L'utilisation d'insuline doit être individualisée, c'est-à-dire qu'un plan de traitement individualisé doit être adopté pour chaque patient en fonction de son type de maladie, de son état, de son âge, de son poids, de sa graisse, état de la fonction hépatique et rénale, routine de travail et de repos et conditions économiques.

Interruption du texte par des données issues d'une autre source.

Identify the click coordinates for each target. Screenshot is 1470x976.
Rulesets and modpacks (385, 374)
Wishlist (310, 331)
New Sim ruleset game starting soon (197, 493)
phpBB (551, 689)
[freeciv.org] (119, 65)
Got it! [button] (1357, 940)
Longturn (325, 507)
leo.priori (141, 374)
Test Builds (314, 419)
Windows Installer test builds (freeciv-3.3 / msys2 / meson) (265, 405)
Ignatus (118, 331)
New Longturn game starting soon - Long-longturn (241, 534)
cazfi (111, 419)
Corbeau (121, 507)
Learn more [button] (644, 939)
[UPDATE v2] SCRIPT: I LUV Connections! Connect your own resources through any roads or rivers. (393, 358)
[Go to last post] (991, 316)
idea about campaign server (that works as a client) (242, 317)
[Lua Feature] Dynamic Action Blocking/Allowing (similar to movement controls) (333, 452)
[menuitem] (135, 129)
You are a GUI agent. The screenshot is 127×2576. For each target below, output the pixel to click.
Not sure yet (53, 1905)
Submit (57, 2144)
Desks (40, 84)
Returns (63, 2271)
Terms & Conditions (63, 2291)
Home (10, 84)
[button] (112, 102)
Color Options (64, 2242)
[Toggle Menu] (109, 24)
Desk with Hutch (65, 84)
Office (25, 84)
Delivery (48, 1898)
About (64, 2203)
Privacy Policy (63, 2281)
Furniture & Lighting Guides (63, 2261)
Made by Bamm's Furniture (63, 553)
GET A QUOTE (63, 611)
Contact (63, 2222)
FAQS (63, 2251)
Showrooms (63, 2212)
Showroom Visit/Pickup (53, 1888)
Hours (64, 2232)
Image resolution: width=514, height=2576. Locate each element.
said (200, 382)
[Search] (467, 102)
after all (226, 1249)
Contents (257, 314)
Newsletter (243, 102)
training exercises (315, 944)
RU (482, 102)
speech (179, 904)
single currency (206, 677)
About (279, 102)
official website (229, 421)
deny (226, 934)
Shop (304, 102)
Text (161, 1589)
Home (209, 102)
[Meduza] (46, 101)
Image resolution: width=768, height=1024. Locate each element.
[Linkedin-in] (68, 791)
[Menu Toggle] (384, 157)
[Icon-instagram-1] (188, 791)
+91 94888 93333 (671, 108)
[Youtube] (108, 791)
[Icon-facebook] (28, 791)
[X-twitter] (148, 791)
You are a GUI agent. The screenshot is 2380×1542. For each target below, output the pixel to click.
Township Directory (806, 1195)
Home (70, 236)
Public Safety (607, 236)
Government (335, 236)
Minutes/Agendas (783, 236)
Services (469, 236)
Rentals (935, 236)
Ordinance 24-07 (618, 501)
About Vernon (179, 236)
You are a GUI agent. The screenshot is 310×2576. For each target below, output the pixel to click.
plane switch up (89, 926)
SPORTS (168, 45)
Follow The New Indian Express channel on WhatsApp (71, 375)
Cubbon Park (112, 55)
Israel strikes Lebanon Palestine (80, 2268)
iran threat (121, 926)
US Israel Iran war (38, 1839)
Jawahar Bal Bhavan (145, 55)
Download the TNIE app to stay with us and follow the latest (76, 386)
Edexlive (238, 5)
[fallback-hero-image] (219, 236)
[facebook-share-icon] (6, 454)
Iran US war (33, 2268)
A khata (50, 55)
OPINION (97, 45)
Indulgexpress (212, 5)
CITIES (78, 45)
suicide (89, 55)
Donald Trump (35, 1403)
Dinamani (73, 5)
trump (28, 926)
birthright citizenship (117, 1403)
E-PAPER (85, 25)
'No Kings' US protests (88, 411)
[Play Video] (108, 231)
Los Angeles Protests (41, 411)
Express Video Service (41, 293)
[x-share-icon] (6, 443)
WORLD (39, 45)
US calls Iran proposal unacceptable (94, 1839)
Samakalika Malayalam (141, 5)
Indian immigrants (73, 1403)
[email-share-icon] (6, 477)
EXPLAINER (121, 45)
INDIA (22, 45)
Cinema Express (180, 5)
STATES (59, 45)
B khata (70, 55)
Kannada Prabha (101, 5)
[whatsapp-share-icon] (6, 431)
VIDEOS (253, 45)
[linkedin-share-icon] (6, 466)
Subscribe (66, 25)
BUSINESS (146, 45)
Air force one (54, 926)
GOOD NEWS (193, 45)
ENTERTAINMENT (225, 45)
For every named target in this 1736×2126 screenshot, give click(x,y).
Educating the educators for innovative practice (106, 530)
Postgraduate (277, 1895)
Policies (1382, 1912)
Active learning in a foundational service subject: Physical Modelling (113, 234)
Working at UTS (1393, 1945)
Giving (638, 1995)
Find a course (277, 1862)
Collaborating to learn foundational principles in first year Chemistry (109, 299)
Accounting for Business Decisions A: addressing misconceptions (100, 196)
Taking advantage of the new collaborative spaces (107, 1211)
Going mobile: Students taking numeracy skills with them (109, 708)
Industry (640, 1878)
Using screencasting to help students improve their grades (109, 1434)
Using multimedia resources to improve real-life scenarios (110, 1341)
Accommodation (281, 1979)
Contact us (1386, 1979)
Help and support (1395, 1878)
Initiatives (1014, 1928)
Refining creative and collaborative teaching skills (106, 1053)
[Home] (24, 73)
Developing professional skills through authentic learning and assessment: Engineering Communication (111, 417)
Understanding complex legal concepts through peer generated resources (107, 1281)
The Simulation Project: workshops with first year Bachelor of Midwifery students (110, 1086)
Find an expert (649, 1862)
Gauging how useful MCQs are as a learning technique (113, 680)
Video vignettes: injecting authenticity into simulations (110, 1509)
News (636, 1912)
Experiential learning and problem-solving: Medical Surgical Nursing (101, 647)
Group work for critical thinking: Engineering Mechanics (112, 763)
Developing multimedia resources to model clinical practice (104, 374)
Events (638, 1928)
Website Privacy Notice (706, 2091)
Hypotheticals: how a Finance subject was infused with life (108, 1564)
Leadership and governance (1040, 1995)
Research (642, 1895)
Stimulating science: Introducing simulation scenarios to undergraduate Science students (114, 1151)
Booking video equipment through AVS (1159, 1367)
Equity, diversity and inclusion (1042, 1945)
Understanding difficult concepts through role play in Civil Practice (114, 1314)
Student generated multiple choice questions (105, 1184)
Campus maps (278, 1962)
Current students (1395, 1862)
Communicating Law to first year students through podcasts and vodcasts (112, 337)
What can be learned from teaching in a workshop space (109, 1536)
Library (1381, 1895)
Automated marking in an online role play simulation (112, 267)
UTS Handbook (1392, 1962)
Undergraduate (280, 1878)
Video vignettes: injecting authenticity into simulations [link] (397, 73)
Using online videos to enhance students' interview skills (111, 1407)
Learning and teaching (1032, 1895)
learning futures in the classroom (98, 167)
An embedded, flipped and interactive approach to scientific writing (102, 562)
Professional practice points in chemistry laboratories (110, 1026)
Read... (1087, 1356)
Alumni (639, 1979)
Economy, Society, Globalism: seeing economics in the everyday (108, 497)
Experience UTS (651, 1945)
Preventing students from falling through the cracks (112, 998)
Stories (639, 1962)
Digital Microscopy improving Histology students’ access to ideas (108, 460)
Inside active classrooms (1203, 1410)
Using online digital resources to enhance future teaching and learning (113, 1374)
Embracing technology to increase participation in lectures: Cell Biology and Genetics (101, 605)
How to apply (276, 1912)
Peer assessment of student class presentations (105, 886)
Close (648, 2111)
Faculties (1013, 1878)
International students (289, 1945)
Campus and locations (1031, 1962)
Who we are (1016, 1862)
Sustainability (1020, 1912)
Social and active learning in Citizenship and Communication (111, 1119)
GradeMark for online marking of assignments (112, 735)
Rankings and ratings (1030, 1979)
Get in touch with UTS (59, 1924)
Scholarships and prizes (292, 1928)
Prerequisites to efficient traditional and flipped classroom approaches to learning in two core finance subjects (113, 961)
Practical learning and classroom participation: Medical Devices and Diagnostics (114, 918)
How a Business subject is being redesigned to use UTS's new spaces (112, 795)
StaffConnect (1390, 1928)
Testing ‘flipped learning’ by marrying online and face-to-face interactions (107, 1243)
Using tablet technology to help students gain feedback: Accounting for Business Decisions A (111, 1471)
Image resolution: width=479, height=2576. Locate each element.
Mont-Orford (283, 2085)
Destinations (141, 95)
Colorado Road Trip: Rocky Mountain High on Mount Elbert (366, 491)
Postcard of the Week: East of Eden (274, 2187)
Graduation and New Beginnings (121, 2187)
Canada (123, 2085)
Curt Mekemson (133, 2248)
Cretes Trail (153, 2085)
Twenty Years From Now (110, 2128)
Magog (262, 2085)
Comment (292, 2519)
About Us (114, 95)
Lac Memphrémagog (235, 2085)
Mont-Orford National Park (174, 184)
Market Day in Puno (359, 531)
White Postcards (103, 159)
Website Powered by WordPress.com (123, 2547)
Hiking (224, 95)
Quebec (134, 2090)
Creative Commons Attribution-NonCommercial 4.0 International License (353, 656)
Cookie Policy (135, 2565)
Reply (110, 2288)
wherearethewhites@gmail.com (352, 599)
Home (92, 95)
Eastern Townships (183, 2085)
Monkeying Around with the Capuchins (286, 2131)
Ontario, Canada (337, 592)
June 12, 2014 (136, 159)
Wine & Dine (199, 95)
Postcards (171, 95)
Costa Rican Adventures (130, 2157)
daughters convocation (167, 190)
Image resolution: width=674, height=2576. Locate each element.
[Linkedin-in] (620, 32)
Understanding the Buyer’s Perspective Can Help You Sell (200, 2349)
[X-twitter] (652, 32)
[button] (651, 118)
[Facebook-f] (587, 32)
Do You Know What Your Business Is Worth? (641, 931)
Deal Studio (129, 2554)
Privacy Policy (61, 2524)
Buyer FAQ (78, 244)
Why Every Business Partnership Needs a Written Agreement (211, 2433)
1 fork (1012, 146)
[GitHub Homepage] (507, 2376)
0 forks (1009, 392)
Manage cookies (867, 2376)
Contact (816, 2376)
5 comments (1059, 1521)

Il existe deux programmes de traitement courants:
Injection sous-cutanée d'insuline intermédiaire et à action prolongée au coucher pour contrôler la glycémie basale (jeûne et préprandial) et des agents hypoglycémiants oraux avant trois repas pour contrôler la glycémie postprandiale. Il convient à ceux qui ont encore une fonction d'îlot partielle mais qui ont une glycémie à jeun élevée.
Il est généralement commencé à une petite dose et la quantité de départ est déterminée par le niveau d'hémoglobine glycosylée et le poids corporel.
Imite la sécrétion physiologique d'insuline et dépend de l'insuline pour contrôler la glycémie tout au long de la journée. Il existe trois régimes couramment utilisés:
① Injection d'insuline pré-mélangée avant le petit déjeuner et le dîner. Pour les patients présentant une glycémie postprandiale élevée ou une glycémie élevée tout au long de la journée. Pour les patients qui prennent des repas réguliers, entre 10 et 12 heures entre les repas du matin et du soir, et ajoutent rarement des repas entre les deux.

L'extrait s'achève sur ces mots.